LA RÉALITÉ ASSOCIATIVE AU MAROC : Les obstacles auxquels fait face le mouvement associatif au Maroc
من Rim Moussaid
حقوق_الانسان
Une association, en général, est une institution à caractère non lucratif qui œuvre à limiter les fléaux de tous genres : pauvreté, chômage notamment au niveau des diplômés, manque d’infrastructures, ou encore violence domestique, racisme, sexisme, et violations de droits de l’Homme, entre autres fléaux dont souffre chaque société. Elle vise également à promouvoir des valeurs nobles et universelles au sein de la société, et plus particulièrement parmi les jeunes, acteurs de demain. Des valeurs qui constitueront les fondements d’une société bâtie par des insoumis, qui ont osé dire non à l’injustice, et qui ont réussi à mettre en œuvre des solutions pratiques pour faire face à ces enjeux.
Toutefois, cette image ne se présente pas à l’esprit marocain en évoquant le mot ‘association’, c’est plutôt une institution qui justifie ses enfreintes par le malheur des autres. Une institution qui médiatise la souffrance des pauvres pour nourrir ses caisses, et gagne du pouvoir politique sous le nom de militantisme pour les droits de l’Homme. Dans un tel modèle le bienfaiteur à des réserves qui l’empêche de faire le bien dans toutes ses formes, celui qui a besoin de ces actions s’enfonce de plus en plus dans sa misère, et le medium reste le diable à qui ceux qui veulent sauver leurs âmes n’auront jamais recours. Les lésés resteront lésés, les victimes se métamorphoseront en criminels et se fonderont l’un dans l’autre jusqu’à ce qu’ils deviennent les deux à la fois et aucun des deux cas. Qu’est ce qui justifie donc une telle absence ou restriction du champ d’intervention des associations au Maroc ? Et où se manifeste la volonté politique au cœur de ce dilemme ?

══════════════════════════════

CONSIGNES →
1. Dans le texte sur les associations au Maroc, parmi quel public une association cherche-t-elle plus particulièrement à promouvoir des valeurs nobles et universelles ?
2. Prolongez, s'il vous plaît, le texte sur les associations au Maroc à la suite de sa dernière phrase.

[Éléments de données]
══════════════════════════════

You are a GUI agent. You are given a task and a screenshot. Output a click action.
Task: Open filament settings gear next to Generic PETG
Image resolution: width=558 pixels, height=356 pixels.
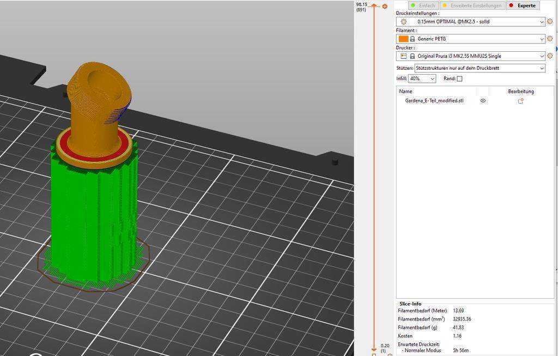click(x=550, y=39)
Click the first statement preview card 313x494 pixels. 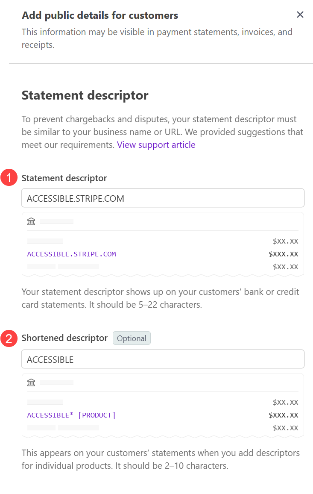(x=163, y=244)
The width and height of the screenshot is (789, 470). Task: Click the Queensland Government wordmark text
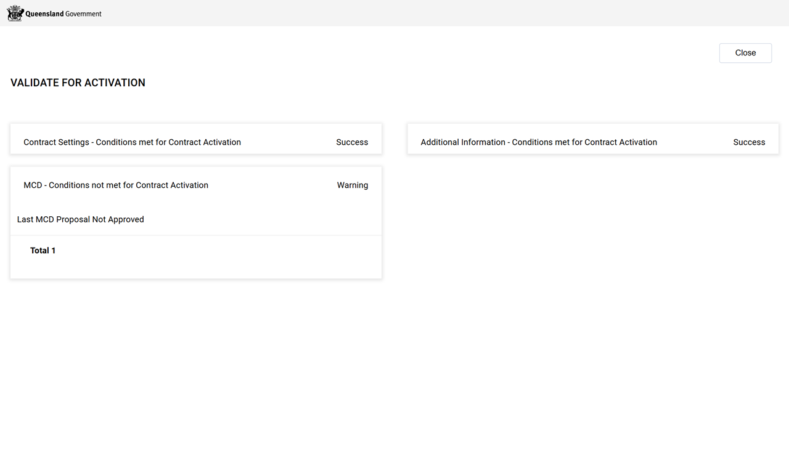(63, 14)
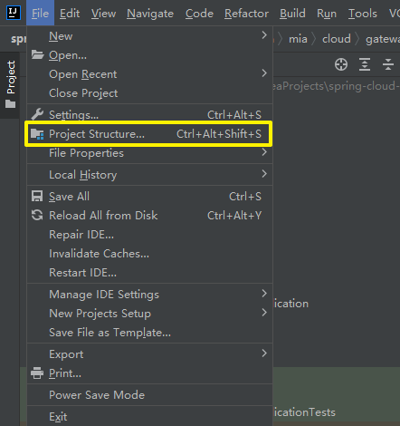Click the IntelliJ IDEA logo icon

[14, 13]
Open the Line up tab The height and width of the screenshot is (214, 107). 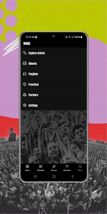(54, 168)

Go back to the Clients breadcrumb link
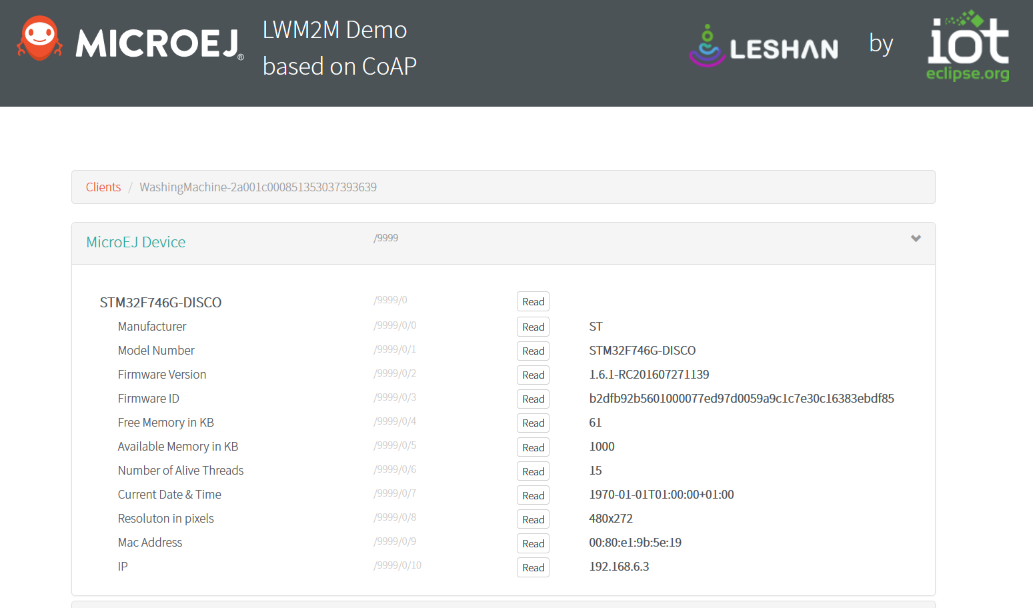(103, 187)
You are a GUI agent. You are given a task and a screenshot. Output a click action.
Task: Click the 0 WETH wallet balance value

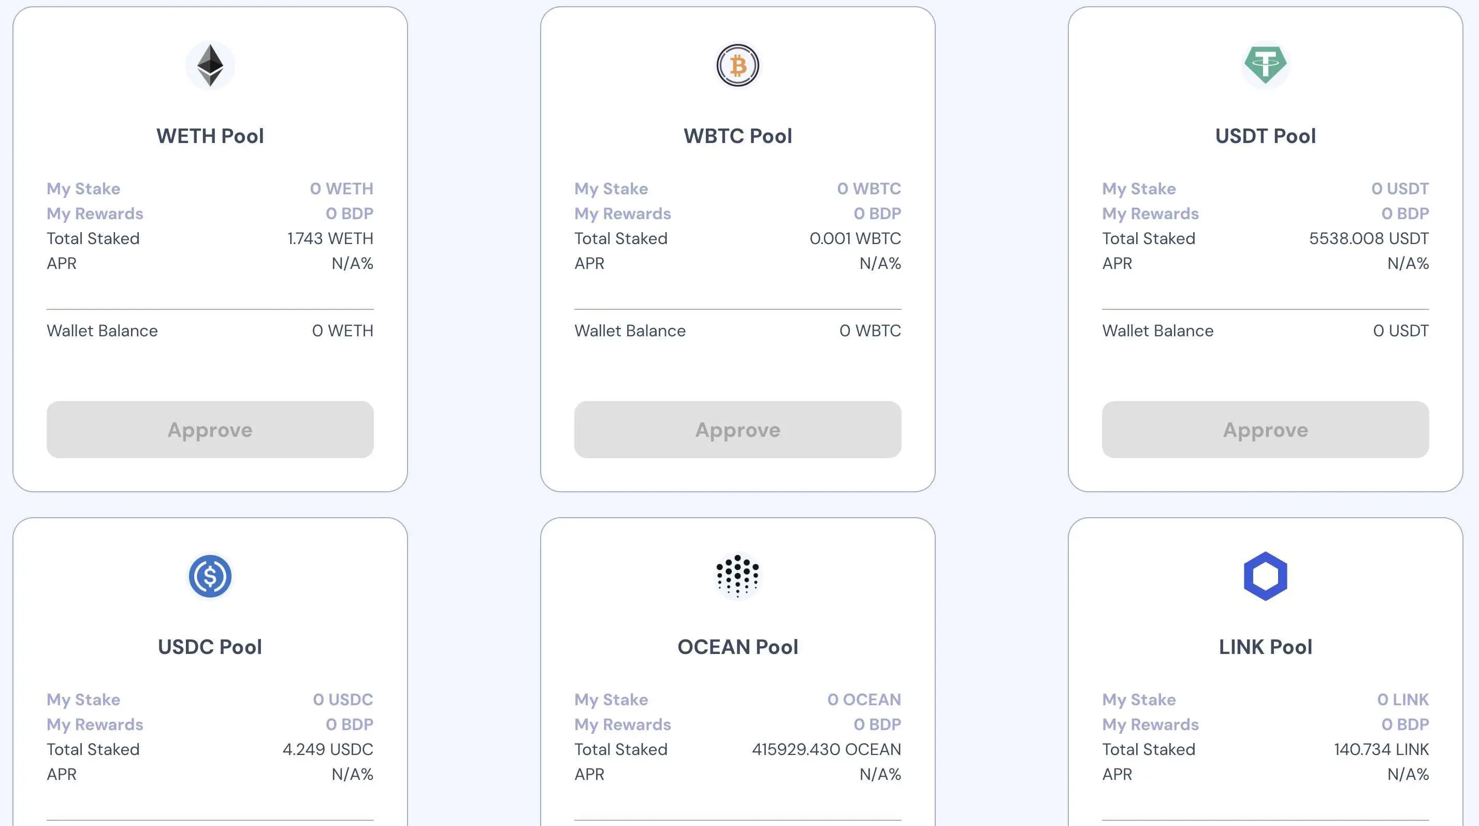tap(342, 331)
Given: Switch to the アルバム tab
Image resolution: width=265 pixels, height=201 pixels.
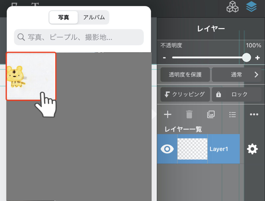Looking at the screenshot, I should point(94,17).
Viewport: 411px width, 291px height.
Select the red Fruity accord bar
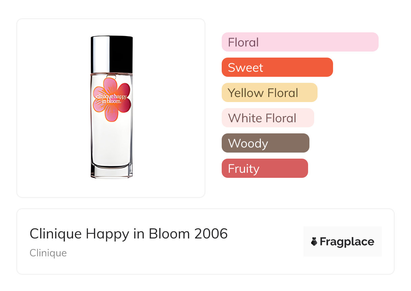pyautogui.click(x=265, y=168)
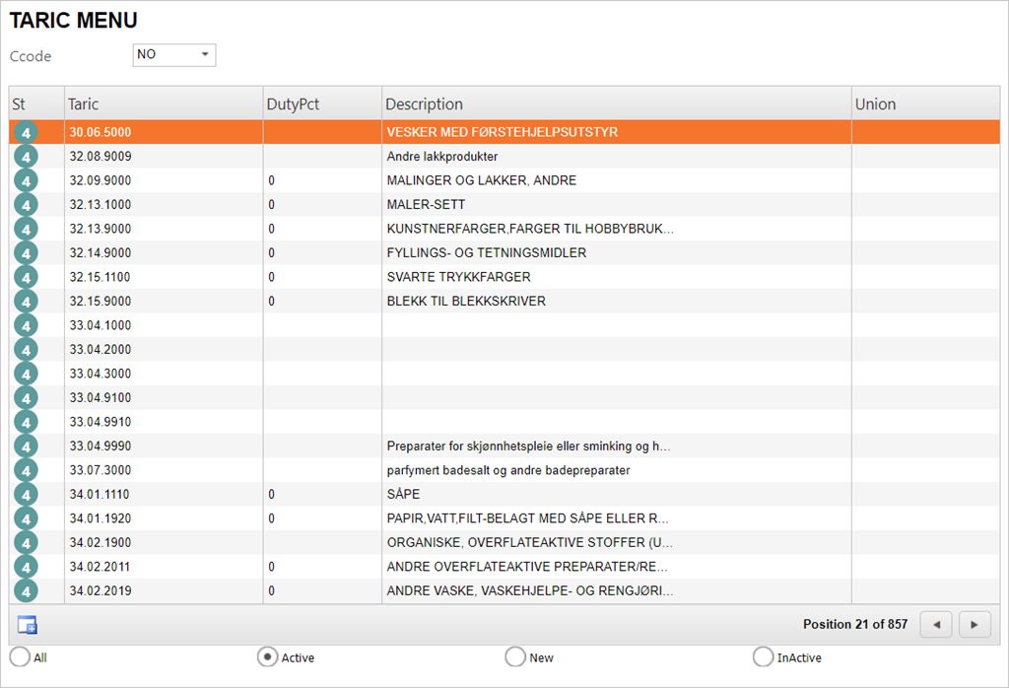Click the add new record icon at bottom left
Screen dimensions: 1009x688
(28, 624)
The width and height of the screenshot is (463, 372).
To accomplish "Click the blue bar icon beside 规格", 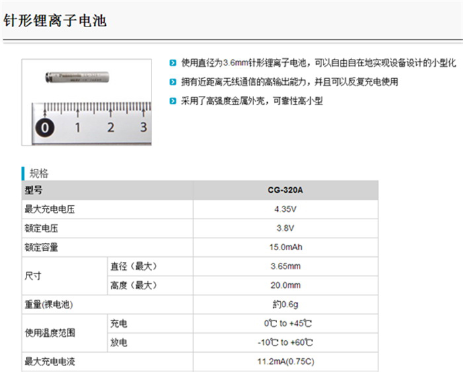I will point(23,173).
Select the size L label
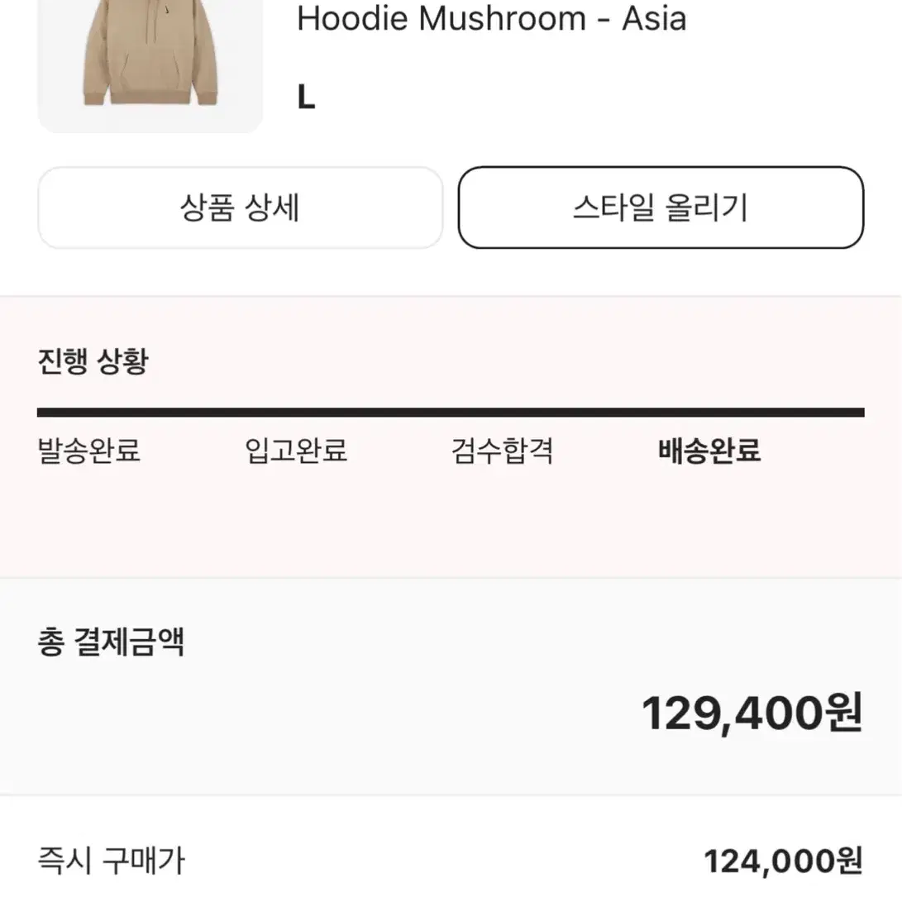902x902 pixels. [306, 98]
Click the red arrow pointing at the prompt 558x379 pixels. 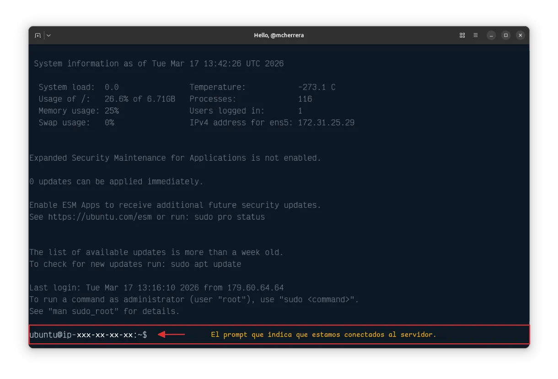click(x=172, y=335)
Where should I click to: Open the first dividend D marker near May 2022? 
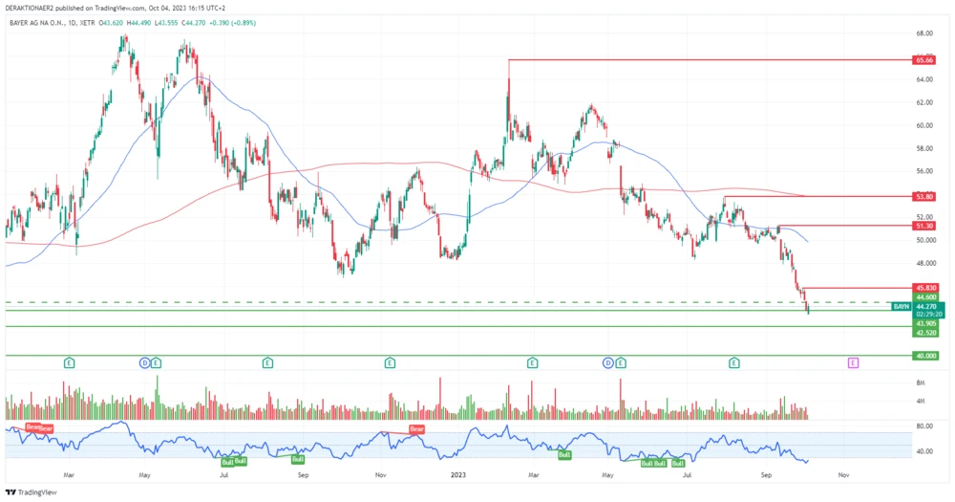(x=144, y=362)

══════════════════════════════

RÉPONSES →
1. Parmi les jeunes, acteurs de demain.

2.
L’un des obstacles que connait le milieu associatif au Maroc est la justification voire même la légitimité de violation de valeurs sociales, économiques et politiques normalement inacceptables, sous le voile des idéologies supportés par l’association. La situation est : Pouvoir VS Bien Commun de la société, faisant un flash-back dans l’histoire de l’humanité, je vous laisse deviner qui prendra le dessus. Pour atteindre ce pouvoir désiré, les vertus se perdent dans l’intérêt comme les fleuves dans la mer, et se voient remplacés par le clientélisme, l’exclusion sociale, même discrimination ; le tout est atténué par leurs rapport paradoxale avec le profil prétentieux des associations. Les membres ne font de leurs mieux pour atteindre les objectifs de l’association que pour pouvoir en bénéficier en fin du conte.
Un des exemples les plus flagrants de la légitimation de l’illégitime que permettent certaines associations à leurs adhérents est vivement illustré par les membres d’une association œuvrant dans le domaine culturel, plus spécifiquement, dans le soutien scolaire et l’alphabétisation : « Nous aidons à faire le calme malgré le chômage, donc ils nous laissent faire ce qu’on veut ». Formelle ou pas, elle crée des opportunités de travail aux chômeurs, et leur assure un moyen de gagner leurs vies. Cet informel se justifie comme suit : « D’une certaine façon, ils nous utilisent quand ils vont dire à Rabat : voyez, nous avons des associations performantes. Mais nous le savons et c’est bien comme cela : nous ne payons pas d’impôts, c’est du donnant-donnant. Mais l’Etat est contre le bénévolat : il n’investit pas dans le travail social […] » Ou encore : « Si une association fait bien son boulot mais a un problème comptable, comment pourrais-je l’interdire ? […] S’il y a un bénéfice pour la population, moi je ferme mes yeux » telle est la position d’un fonctionnaire en cas d’enfreinte de loi par une association.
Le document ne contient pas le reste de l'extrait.